◆ **PASSAGE PROVIDED**:
- - -
# land ownner tag question



## jdenney741 (Feb 9, 2014)

Hello all, I signed up to hopefully gain some more knowledge of hunting on my families property in southern Utah.

My grandfather has roughly 4900 acres if I'm not mistaken. I used to hunt actively with my father in Utah every year before college. Now I'm back in Las Vegas and haven't gone for about 5 years. My father tells me stories of hunting my grandfathers land back in the day all the time, only problem is he's not allowed any more, divorce.

I want to start going again though, my cousin says every year they have been getting 3 land owners tags but haven't been filling them, so that's where I come in. I think this year we are going to try and get more. Utah says for every 640 acres you can get 1 big game land owners tag.

I have a brand new Mathews z7 extreme, spot Hogg it sight, carbon arrows (forget name off top of my head), etch. Only problem is I haven't used them, and haven't shot since high school when I shot a Mathews switchback, I was quite good could shoot up to 80yds accurately although I would never try to kill at that distance.

My questions are-

1.are the land owners big game tags good for elk? I read that the tag is good for all big game- mule, elk etch. Found here 3rd one from top
http://www.bing.com/search?q=how+many+acres+are+needed+for+landowner+elk+tags+in+utah&FORM=O1HV1

2. Do I have to designate what hunt I want? Or can I switch between archery, rifle, and back powder with season designations?
- - -
◆ **LISTING**:
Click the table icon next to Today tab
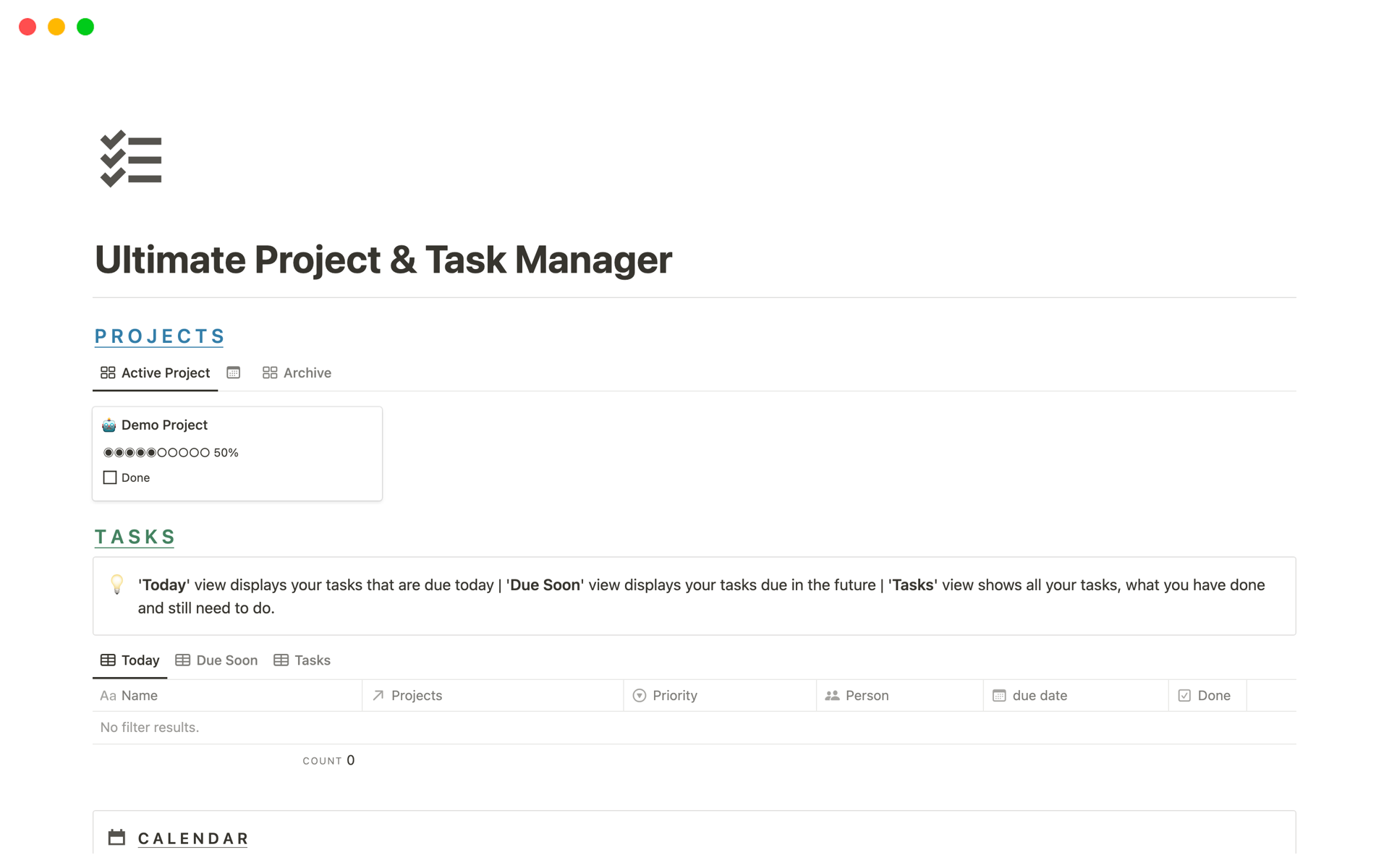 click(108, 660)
- - -
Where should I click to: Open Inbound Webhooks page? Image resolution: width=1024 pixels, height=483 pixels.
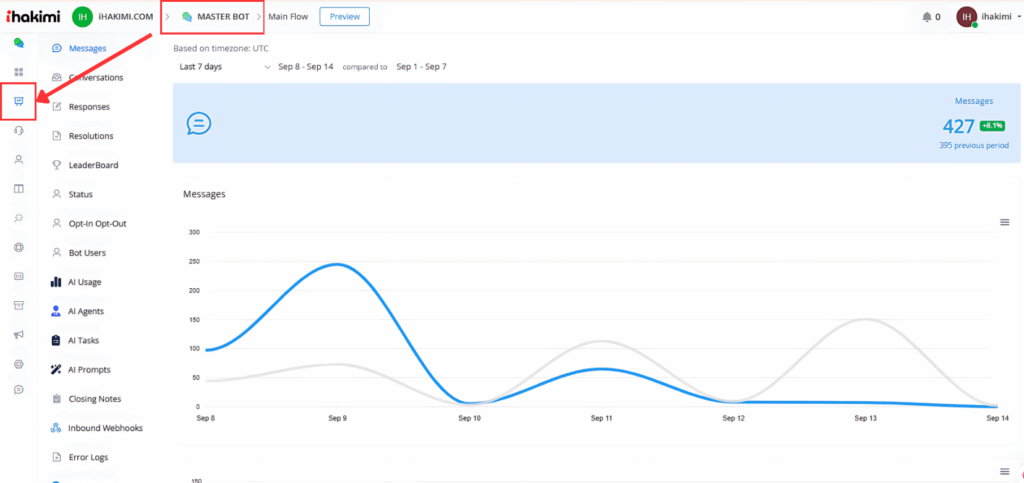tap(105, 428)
- - -
◆ **JOB A**:
Summarize the forum post in two sentences.
◆ **JOB B**:
List every piece of brand-new equipment the poster says they have in the forum post.
◆ **JOB C**:
Rename "Las Vegas" to "Reno" in the part of the forum post that opens with the words containing "## jdenney741 (Feb" and closes with "any more, divorce.".
The lines play no part in this.

◆ **REPLY A**:
The poster joined to learn more about hunting on family property in southern Utah, where a grandfather owns roughly 4900 acres and, according to a cousin, three landowner tags a year have gone unfilled. The post asks whether landowner big game tags are good for elk and whether a specific hunt must be designated or the weapon seasons can be switched.

◆ **REPLY B**:
- Mathews z7 extreme
- spot Hogg it sight
- carbon arrows

◆ **REPLY C**:
## jdenney741 (Feb 9, 2014)

Hello all, I signed up to hopefully gain some more knowledge of hunting on my families property in southern Utah.

My grandfather has roughly 4900 acres if I'm not mistaken. I used to hunt actively with my father in Utah every year before college. Now I'm back in Reno and haven't gone for about 5 years. My father tells me stories of hunting my grandfathers land back in the day all the time, only problem is he's not allowed any more, divorce.